Work item
I need each line of the entries below that includes the string "Москве".

<<<<

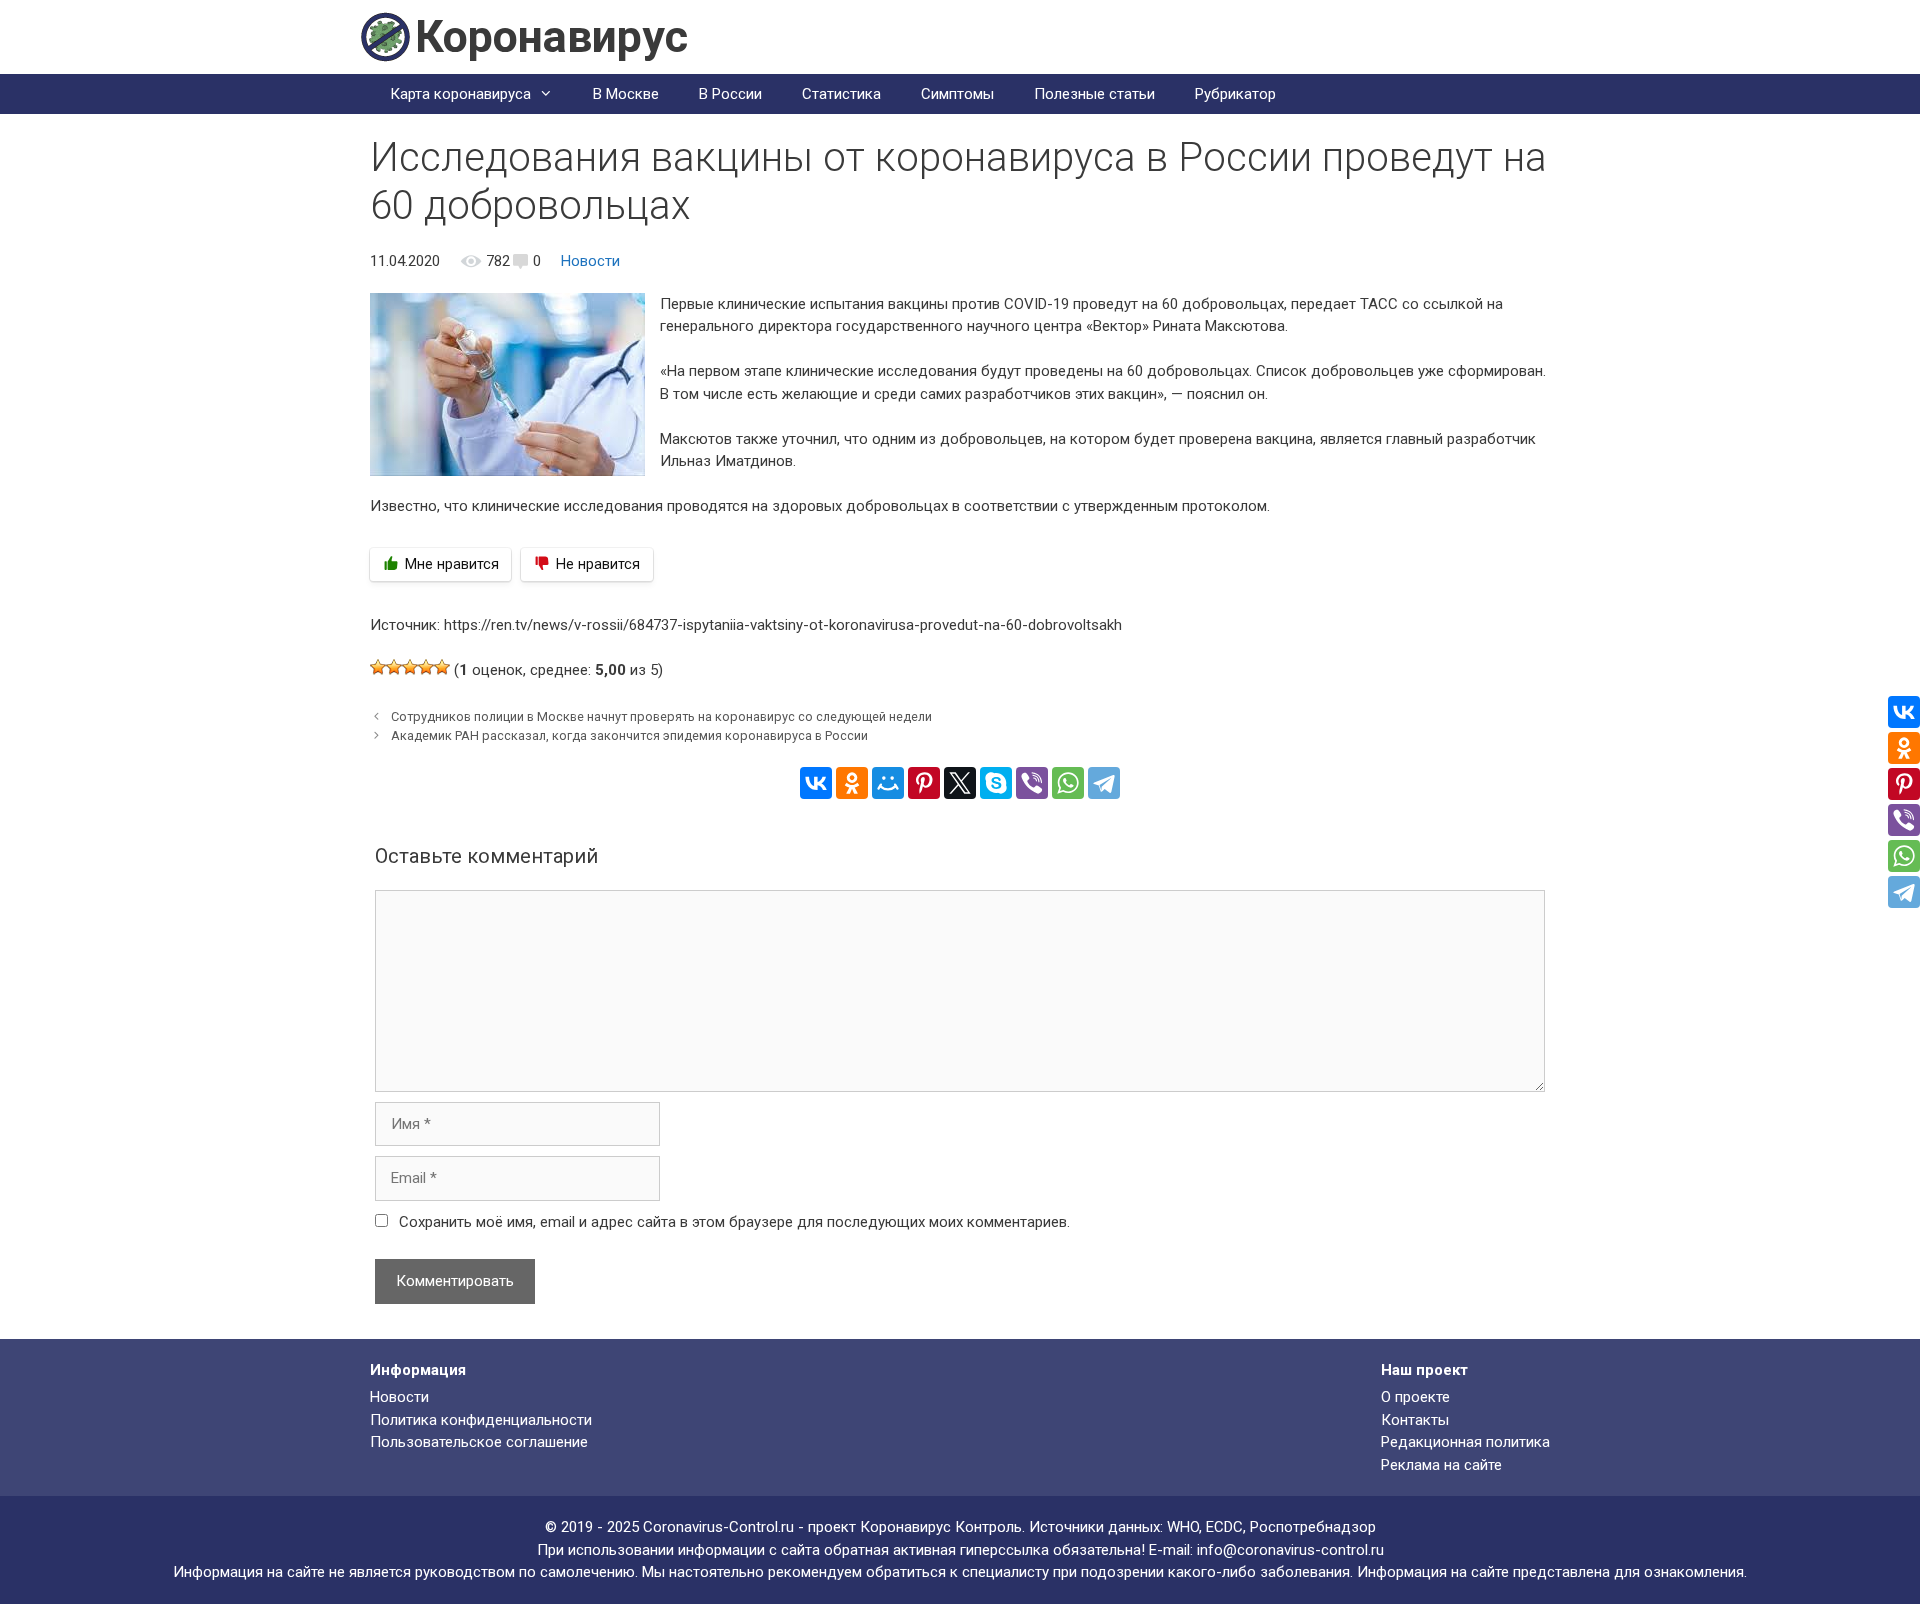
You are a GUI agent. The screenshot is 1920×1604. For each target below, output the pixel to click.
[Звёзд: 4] (426, 667)
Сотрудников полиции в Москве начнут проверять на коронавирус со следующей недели (661, 716)
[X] (960, 783)
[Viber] (1032, 783)
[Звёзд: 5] (442, 667)
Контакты (1415, 1420)
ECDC (1224, 1527)
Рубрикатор (1235, 94)
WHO (1183, 1527)
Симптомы (957, 94)
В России (730, 94)
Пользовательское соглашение (479, 1442)
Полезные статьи (1094, 94)
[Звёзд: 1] (378, 667)
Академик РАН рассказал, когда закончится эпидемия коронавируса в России (629, 735)
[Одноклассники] (852, 783)
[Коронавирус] (385, 36)
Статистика (841, 94)
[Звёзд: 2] (394, 667)
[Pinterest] (924, 783)
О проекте (1415, 1397)
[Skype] (996, 783)
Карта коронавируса (460, 94)
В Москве (626, 94)
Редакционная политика (1465, 1442)
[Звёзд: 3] (410, 667)
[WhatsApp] (1068, 783)
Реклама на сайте (1441, 1465)
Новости (590, 261)
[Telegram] (1104, 783)
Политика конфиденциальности (481, 1420)
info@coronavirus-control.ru (1290, 1550)
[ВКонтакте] (816, 783)
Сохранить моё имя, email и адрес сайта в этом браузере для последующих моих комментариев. (734, 1222)
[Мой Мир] (888, 783)
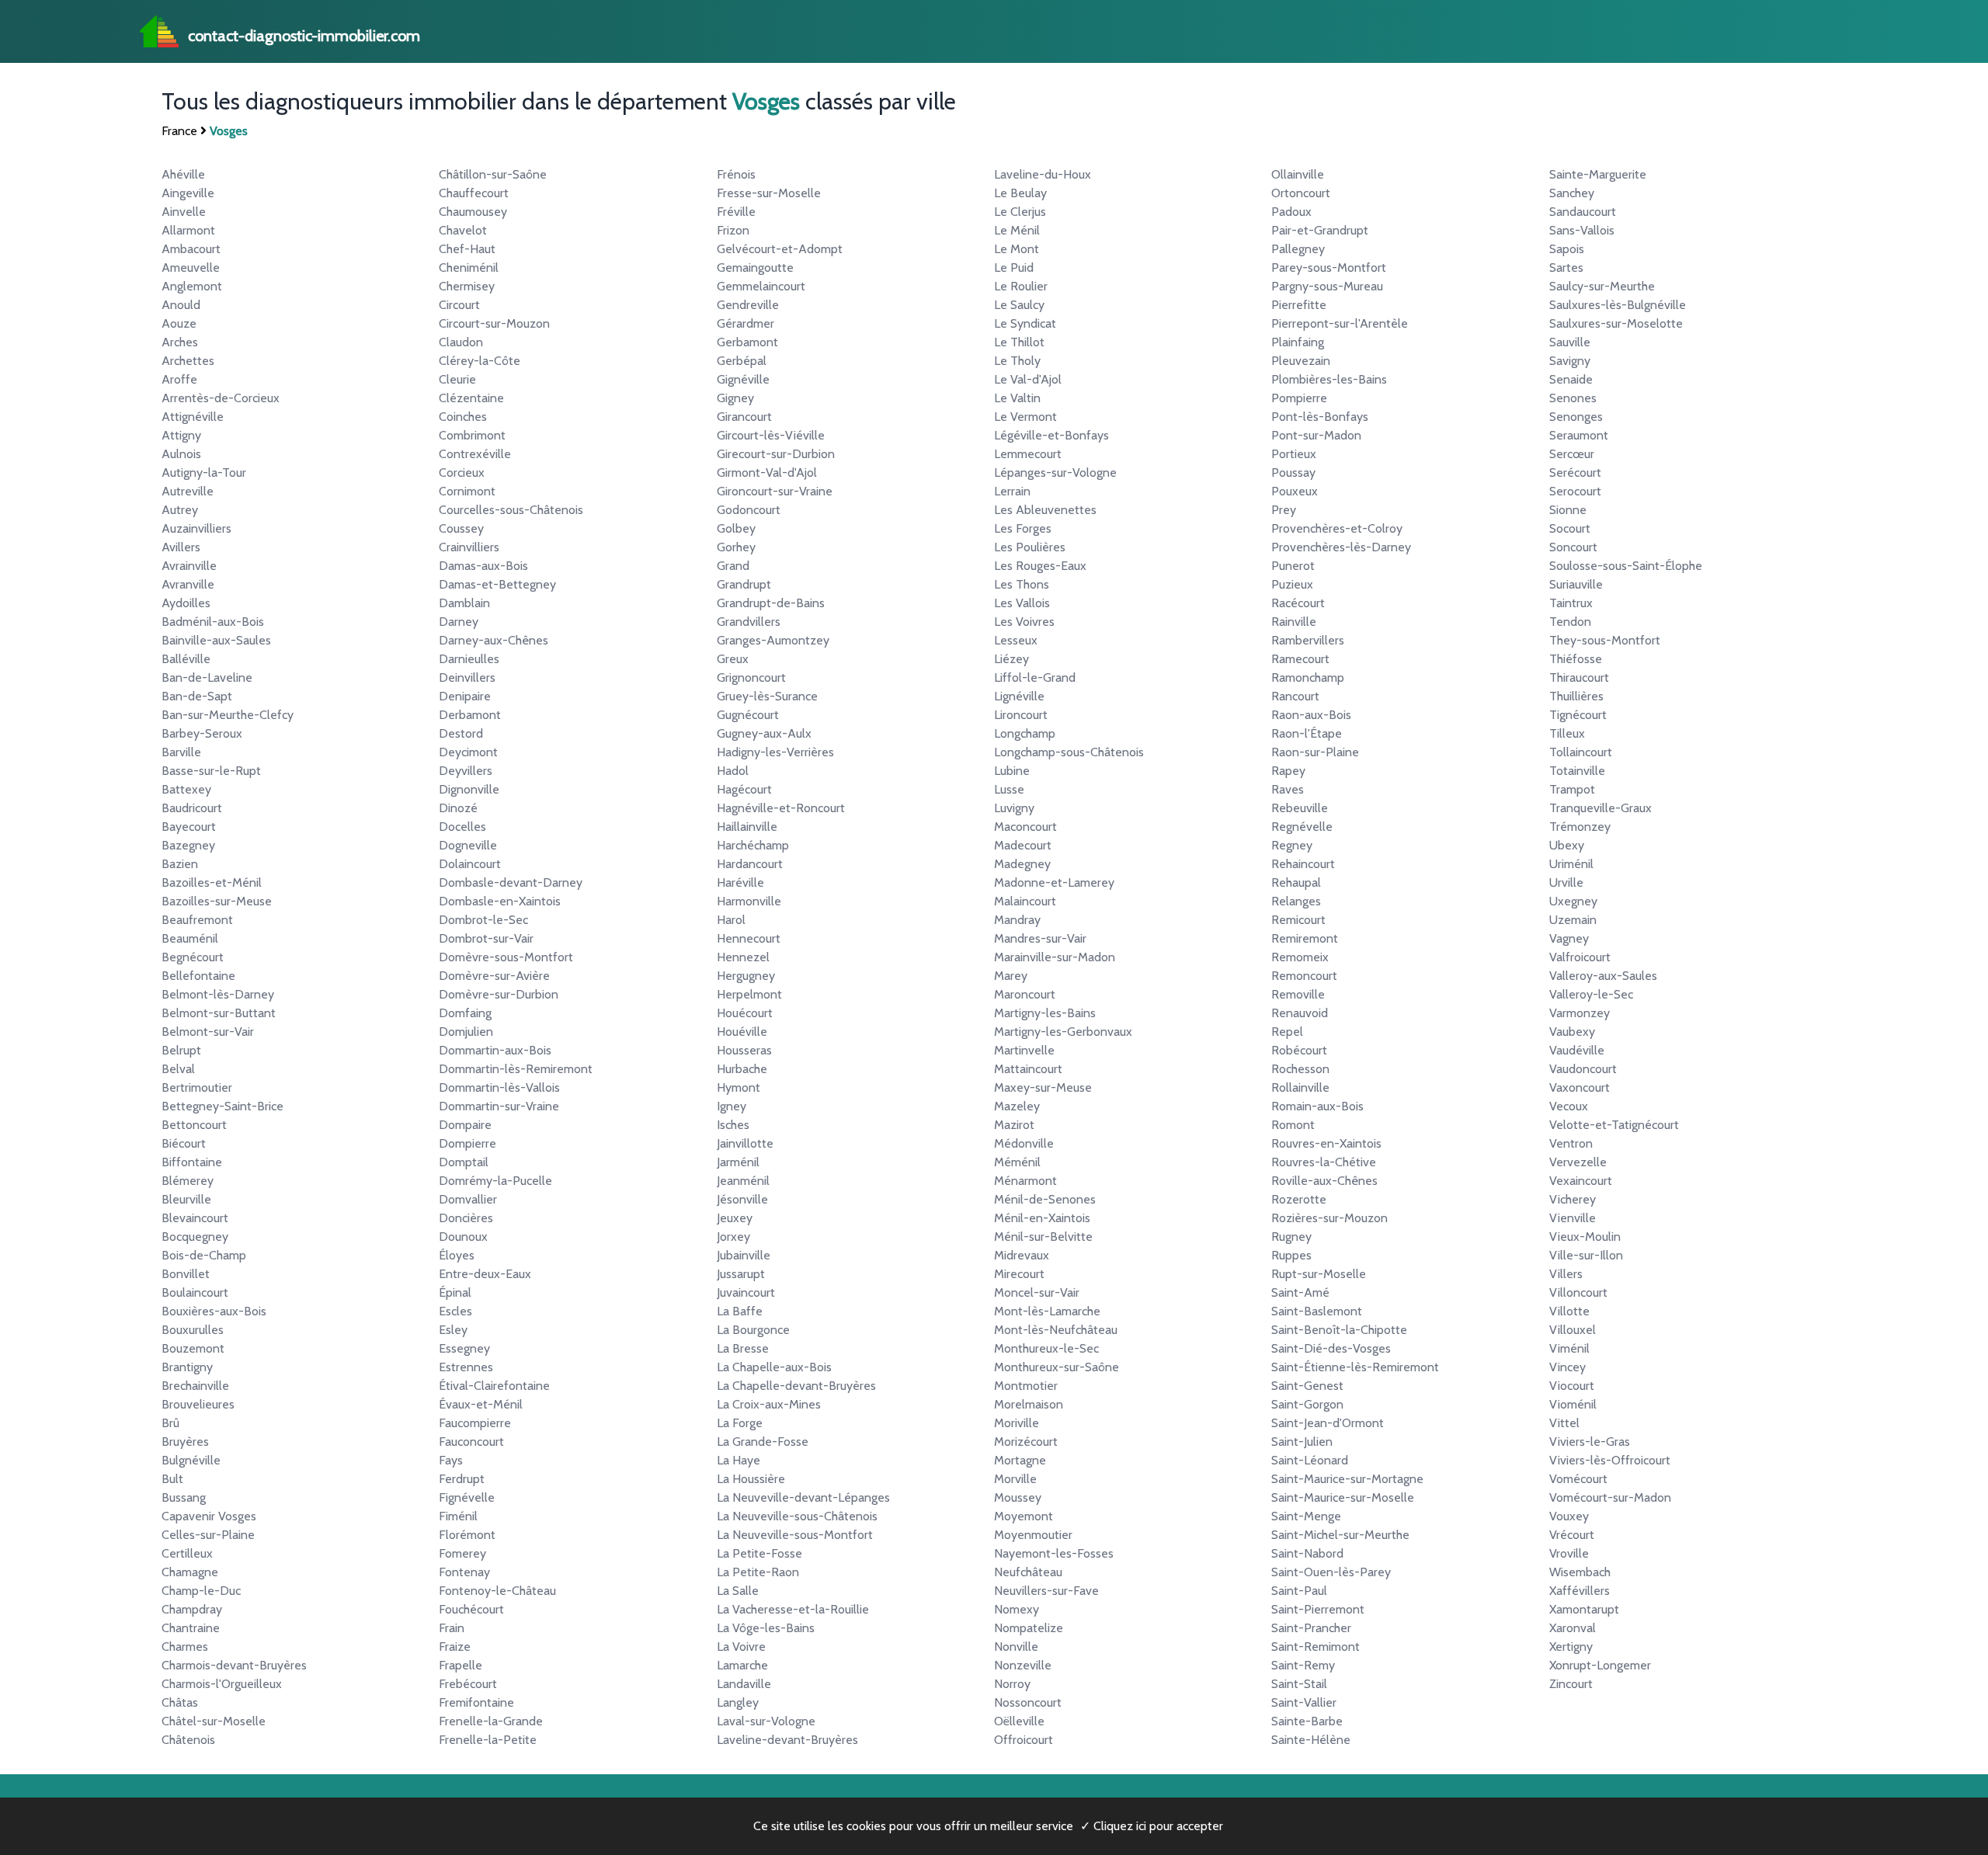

>>>>

Solution to this problem
Сотрудников полиции в Москве начнут проверять на коронавирус со следующей недели (661, 716)
В Москве (626, 94)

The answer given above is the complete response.